Abstract:Background: low muscle strength is common and important in geriatric syndromes including frailty and sarcopenia. Muscle strength is only one of the many components in risk of falls and it is currently unclear to what extend handgrip strength (HGS) is associated with dynamic balance and functional mobility. HGS is frequently used as a measurement of muscle strength, especially among older adults. However, there is conflicting evidence assessing the correlation between HGS and other feasible measures like dynamic balance and functional mobility.
Objective: To determine the relationship between HGS on dynamic balance and functional mobility in older adults.
Method: A cross sectional study was conducted among community living older adults. 33 older adults aged 65 and above were included in the study. Sociodemographic data were collected and test of HGS was carried out by using handheld dynamometer. Four square step test (FSST) was used to assess dynamic balance and time up and go test (TUGT) was used to asses functional mobility. The Pearson correlation test was used to find the correlation.
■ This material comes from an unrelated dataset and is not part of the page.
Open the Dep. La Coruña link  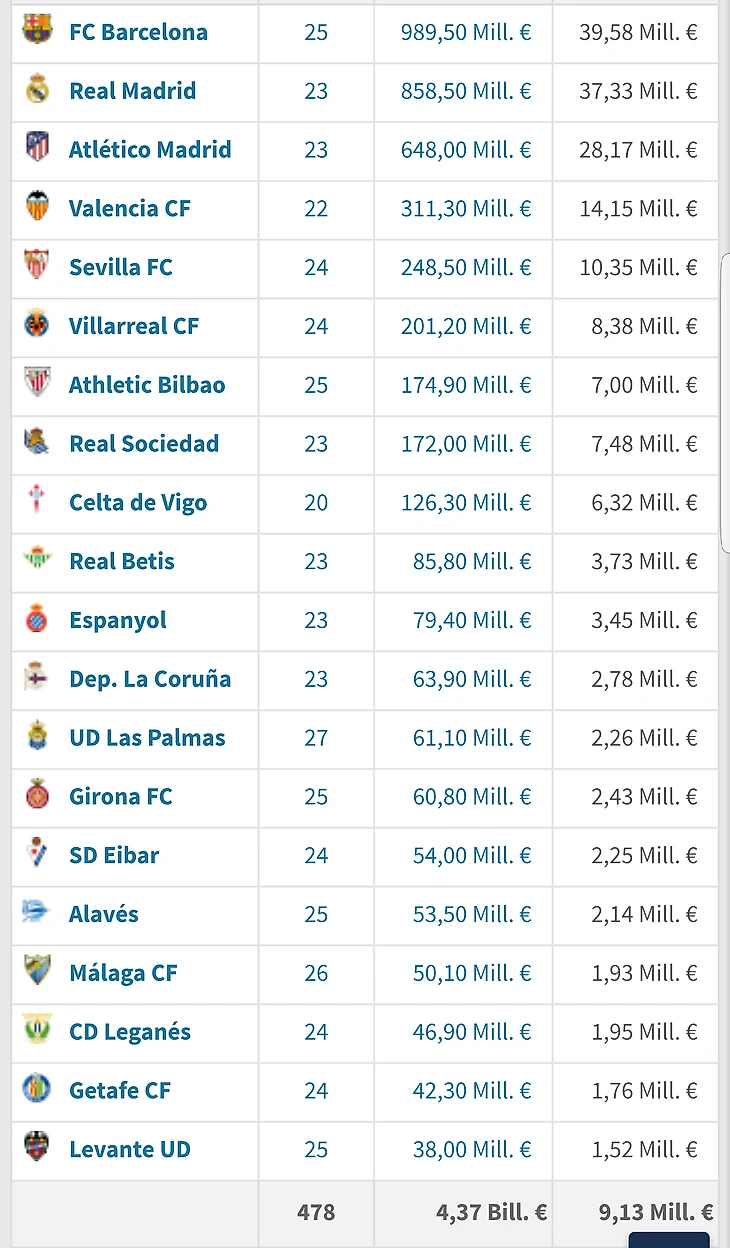tap(149, 679)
Results: The average HGS in the study group amounted to 20.33 kg, including 22.8 kg in men and 17.4 kg in women. Pearson correlation coefficient test found a negative correlation (r = -0.19) between HGS and FSST and was found to be statistically non-significant (p>0.05). similarly, negative correlation (r = - 0.53) was found between HGS and TUGT and found to be statistically highly significant (p<0.01).
Conclusion: This study concluded that regardless of gender, higher HGS were associated with reduced dynamic balance and functional mobility. By means of simple tools, early diagnosis will facilitate the planning of appropriate intervention in older adults to present disability and mortality.